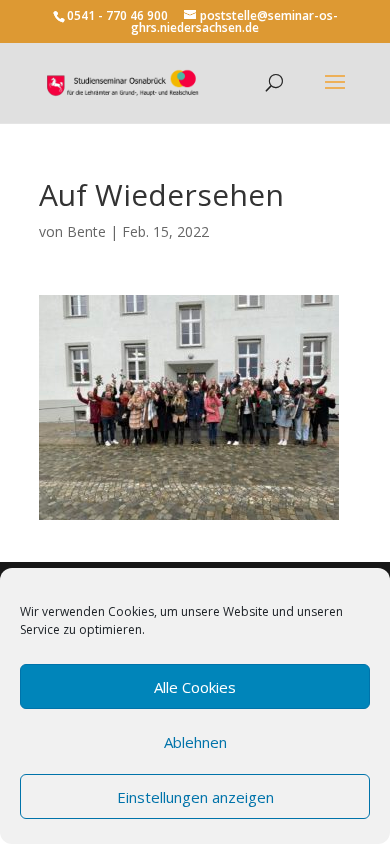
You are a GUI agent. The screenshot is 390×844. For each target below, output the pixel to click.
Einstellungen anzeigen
--
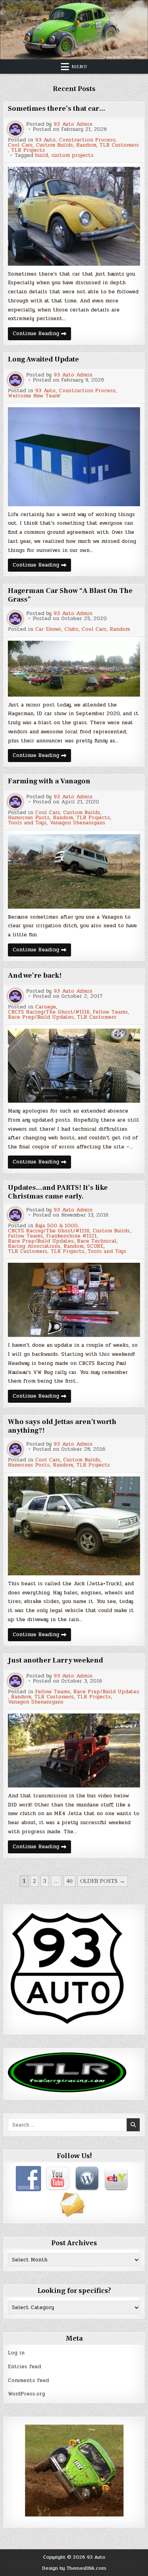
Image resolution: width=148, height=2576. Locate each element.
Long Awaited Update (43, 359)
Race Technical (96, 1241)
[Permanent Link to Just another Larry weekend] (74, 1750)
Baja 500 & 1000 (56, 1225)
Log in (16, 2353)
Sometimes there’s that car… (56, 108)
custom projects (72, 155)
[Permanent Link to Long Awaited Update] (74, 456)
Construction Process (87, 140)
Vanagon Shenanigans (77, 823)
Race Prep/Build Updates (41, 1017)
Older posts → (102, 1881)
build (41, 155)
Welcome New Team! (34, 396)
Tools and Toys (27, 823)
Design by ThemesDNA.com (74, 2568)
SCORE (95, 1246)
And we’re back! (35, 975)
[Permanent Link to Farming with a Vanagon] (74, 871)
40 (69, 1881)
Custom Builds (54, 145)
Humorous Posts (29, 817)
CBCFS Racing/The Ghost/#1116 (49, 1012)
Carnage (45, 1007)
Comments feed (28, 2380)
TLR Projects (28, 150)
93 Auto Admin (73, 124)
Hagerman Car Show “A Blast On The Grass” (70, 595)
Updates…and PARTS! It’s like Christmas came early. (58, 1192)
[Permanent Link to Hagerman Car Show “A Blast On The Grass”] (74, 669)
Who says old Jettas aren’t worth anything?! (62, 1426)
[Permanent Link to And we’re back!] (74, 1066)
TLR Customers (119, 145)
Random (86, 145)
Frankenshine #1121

● What is expected: Nothing but a number should be given: the count of lines above that include the string "back".

● Your response: 2